I love bridges.... I'm in !!!!!!


----------



## df3photo (Jan 6, 2006)

So, like a bridge then....hmm...


----------



## RBMKAlpha (Jan 7, 2006)

He he he... I have an idea...


----------



## Antarctican (Jan 11, 2006)

If RBMKAlpha submits a picture of dental work, I'm gonna ROTFL


----------



## afghanjohn (Jan 11, 2006)

I know of a footbridge not too far from here.
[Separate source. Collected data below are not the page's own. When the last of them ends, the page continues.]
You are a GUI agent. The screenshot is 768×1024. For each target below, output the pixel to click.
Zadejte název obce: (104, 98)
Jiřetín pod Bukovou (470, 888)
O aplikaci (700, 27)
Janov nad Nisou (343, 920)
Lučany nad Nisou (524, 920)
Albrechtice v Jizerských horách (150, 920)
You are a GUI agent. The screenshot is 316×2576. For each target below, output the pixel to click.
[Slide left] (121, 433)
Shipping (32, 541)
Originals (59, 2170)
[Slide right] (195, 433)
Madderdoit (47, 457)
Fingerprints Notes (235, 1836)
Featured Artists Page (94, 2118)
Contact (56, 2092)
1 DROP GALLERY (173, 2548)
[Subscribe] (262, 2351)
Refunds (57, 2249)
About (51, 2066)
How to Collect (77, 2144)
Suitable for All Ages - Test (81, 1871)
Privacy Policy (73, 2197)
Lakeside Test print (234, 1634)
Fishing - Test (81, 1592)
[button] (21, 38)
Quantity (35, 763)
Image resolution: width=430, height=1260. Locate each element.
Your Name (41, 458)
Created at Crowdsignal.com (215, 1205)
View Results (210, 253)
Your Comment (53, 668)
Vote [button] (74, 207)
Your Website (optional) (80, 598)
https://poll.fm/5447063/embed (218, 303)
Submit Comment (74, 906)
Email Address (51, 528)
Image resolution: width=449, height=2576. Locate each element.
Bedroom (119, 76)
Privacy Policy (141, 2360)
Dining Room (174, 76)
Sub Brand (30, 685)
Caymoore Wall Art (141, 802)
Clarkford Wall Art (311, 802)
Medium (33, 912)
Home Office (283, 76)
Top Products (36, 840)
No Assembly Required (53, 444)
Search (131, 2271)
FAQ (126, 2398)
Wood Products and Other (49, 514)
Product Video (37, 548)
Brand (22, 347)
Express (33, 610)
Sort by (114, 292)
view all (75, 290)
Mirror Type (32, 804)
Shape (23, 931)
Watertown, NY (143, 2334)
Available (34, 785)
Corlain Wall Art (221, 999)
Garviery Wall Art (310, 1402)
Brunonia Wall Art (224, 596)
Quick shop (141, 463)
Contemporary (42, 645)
I hope to get over there to shoot it.


----------



## PhotoB (Jan 11, 2006)

E-mail coming your way!


----------



## arterture (Jan 12, 2006)

So wait, can you or cant you submit a picture that you have posted somewhere on the forum before?  Where do you find the rules for these photo challenges?  If you cant submit ones that have been posted then nevermind my email!


----------



## Fly (Jan 13, 2006)

Muhahaha i know a place


----------



## PaulJMcCain (Jan 13, 2006)

You got mine!


----------



## Cr1m50nGh057_138 (Jan 13, 2006)

I know the best spot!


----------



## TwistMyArm (Jan 14, 2006)

arterture said:
			
		

> So wait, can you or cant you submit a picture that you have posted somewhere on the forum before?  Where do you find the rules for these photo challenges?  If you cant submit ones that have been posted then nevermind my email!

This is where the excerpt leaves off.